GIVEN RECORDS Start Marker

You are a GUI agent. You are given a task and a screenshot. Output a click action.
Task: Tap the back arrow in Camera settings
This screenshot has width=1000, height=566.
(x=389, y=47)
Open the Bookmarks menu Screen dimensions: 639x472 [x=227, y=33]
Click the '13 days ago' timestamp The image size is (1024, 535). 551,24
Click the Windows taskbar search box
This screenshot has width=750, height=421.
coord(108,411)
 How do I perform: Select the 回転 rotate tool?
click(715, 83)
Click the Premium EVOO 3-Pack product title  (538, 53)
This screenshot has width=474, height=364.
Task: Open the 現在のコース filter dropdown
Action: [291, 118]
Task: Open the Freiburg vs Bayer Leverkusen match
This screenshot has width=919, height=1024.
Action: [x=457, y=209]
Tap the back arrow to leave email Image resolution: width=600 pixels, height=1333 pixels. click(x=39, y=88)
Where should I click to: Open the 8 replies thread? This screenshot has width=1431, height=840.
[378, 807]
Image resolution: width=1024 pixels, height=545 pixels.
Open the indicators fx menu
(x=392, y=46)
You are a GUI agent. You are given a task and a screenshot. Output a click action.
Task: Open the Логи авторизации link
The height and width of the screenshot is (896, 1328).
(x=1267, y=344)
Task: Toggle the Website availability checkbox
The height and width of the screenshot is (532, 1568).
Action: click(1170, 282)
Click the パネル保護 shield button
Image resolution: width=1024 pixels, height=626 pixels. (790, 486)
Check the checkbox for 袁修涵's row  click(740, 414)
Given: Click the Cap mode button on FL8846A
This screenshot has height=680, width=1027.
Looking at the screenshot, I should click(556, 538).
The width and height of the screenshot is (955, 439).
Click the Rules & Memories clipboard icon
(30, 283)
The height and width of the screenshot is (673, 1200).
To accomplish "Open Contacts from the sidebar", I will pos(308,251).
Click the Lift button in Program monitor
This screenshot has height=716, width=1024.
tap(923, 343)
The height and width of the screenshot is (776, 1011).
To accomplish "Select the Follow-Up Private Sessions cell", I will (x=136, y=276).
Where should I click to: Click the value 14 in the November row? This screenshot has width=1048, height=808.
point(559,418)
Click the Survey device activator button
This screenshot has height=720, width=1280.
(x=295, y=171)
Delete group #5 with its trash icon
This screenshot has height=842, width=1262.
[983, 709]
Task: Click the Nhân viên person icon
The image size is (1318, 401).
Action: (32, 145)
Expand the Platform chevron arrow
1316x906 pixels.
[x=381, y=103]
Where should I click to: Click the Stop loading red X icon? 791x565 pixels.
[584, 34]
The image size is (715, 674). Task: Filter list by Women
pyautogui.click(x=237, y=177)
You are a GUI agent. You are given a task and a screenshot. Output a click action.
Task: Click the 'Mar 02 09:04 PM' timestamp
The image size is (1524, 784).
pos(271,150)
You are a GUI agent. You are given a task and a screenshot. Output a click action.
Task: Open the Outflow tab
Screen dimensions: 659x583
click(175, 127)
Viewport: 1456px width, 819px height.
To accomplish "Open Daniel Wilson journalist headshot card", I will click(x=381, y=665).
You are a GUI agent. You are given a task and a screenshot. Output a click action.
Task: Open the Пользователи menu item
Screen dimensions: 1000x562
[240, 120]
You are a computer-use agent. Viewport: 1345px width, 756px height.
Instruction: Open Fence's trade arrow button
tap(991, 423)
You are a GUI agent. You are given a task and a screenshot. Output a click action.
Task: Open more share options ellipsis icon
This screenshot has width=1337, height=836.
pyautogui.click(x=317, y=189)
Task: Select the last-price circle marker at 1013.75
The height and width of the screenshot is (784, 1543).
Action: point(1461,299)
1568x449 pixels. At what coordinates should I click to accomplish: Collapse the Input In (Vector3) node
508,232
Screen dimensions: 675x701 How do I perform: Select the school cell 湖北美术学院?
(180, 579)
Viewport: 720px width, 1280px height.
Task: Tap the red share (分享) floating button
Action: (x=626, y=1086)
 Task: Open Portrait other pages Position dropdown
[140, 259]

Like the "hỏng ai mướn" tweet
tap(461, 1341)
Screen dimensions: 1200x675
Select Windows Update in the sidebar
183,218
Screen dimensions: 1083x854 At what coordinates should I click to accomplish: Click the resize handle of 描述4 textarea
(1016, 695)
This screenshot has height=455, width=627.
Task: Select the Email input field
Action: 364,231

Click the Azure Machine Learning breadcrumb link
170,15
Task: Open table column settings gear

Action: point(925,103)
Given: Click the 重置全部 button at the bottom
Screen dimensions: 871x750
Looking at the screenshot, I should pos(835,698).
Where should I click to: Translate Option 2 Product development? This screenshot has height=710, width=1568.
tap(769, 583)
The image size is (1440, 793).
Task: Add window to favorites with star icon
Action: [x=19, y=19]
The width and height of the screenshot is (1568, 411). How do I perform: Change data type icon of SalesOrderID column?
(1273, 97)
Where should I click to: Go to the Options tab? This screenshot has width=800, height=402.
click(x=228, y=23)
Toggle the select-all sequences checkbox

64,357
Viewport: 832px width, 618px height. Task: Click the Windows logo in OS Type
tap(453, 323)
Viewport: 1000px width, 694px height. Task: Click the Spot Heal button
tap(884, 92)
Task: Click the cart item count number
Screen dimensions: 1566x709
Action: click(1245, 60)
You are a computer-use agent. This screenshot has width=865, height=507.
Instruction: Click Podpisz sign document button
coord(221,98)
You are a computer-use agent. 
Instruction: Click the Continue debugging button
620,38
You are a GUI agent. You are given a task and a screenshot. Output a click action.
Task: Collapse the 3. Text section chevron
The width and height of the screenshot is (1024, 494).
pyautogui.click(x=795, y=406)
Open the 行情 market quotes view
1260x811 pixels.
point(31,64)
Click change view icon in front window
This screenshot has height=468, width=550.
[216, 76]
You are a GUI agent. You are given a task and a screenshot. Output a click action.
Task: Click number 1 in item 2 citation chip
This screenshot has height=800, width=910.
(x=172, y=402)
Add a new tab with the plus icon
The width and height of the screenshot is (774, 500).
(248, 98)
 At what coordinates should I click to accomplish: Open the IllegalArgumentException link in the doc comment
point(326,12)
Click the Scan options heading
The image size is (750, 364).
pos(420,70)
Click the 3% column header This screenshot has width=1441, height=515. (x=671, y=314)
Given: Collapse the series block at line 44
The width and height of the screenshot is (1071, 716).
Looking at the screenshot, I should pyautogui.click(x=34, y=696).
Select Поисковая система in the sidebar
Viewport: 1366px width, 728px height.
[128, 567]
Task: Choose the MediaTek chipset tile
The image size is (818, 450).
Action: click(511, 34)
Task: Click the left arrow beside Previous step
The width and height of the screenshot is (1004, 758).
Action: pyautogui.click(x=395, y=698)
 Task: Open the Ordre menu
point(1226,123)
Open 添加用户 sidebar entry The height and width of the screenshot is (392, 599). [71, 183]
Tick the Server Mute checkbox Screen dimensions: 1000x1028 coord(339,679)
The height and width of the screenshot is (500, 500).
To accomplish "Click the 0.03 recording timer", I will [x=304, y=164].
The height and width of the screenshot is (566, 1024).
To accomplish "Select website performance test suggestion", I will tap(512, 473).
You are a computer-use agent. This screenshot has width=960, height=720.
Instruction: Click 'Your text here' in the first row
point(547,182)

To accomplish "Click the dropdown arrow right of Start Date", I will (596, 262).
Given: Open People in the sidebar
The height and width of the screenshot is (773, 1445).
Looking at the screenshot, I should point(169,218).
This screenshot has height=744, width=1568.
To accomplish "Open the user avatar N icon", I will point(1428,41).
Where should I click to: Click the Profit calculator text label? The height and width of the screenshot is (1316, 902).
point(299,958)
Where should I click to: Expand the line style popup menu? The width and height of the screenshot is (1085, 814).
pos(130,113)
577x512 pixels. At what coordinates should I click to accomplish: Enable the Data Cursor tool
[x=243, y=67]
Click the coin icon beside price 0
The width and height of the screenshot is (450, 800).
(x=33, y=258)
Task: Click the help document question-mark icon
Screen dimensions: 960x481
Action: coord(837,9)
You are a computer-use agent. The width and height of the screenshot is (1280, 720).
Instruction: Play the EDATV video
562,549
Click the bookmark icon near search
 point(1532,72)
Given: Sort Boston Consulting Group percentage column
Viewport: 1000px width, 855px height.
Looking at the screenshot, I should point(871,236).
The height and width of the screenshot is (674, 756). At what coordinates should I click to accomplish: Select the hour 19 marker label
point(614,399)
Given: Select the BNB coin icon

GIVEN RECORDS End Marker

Each line containing "back" belongs in the answer; pick these out of the material and copy them.

Task: Tap the back arrow in Camera settings
Tap the back arrow to leave email Image resolution: width=600 pixels, height=1333 pixels. click(x=39, y=88)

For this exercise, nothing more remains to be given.